YOUR GOAL => Rewrite everything below from the line containing "This screenshot has width=608, height=363." down to the line containing "click(937, 186)", requests included, and shift every number in the answers up by 130. That covers the click coordinates and the viewport width and height that one answer gives.

DATA FOR THIS EXERCISE =>
++++++++++

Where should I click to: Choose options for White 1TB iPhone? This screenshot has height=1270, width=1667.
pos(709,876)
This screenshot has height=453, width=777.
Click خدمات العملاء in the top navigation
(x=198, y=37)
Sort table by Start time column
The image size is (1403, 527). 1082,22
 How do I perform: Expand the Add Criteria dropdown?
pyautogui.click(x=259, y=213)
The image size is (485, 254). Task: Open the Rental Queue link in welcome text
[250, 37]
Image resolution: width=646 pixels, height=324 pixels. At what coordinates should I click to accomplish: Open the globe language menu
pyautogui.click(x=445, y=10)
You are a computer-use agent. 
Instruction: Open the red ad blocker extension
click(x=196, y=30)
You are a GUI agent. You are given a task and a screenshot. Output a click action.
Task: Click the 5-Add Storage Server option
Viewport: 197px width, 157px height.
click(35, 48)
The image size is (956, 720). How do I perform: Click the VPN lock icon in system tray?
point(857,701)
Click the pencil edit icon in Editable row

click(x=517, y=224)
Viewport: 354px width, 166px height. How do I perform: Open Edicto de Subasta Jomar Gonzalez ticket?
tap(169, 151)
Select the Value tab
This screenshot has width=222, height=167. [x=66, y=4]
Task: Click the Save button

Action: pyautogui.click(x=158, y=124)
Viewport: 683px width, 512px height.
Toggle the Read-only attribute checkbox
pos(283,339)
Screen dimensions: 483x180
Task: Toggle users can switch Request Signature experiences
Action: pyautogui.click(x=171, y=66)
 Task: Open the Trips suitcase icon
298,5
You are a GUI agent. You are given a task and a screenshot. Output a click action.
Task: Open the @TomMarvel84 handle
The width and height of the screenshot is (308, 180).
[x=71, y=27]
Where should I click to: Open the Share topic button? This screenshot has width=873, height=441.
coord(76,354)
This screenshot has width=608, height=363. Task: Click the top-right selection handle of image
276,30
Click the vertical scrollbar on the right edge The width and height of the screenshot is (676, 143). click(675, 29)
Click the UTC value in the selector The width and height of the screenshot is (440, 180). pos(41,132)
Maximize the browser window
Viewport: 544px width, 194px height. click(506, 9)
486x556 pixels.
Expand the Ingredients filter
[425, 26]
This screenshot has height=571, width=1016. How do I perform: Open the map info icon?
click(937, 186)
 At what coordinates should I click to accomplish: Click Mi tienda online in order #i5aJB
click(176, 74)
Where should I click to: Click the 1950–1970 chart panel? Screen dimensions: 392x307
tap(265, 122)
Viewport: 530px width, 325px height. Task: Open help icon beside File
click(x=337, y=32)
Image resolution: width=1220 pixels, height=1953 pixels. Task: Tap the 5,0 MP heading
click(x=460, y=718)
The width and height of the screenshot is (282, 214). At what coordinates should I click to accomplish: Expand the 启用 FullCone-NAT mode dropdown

++++++++++

ANSWER FOR THIS EXERCISE =>
This screenshot has width=608, height=363. Task: Click the top-right selection handle of image
406,160
Click the vertical scrollbar on the right edge The width and height of the screenshot is (676, 143). click(805, 159)
Click the UTC value in the selector The width and height of the screenshot is (440, 180). pos(171,262)
Maximize the browser window
Viewport: 674px width, 324px height. click(636, 139)
486x556 pixels.
Expand the Ingredients filter
[555, 156]
This screenshot has height=571, width=1016. How do I perform: Open the map info icon?
click(1067, 316)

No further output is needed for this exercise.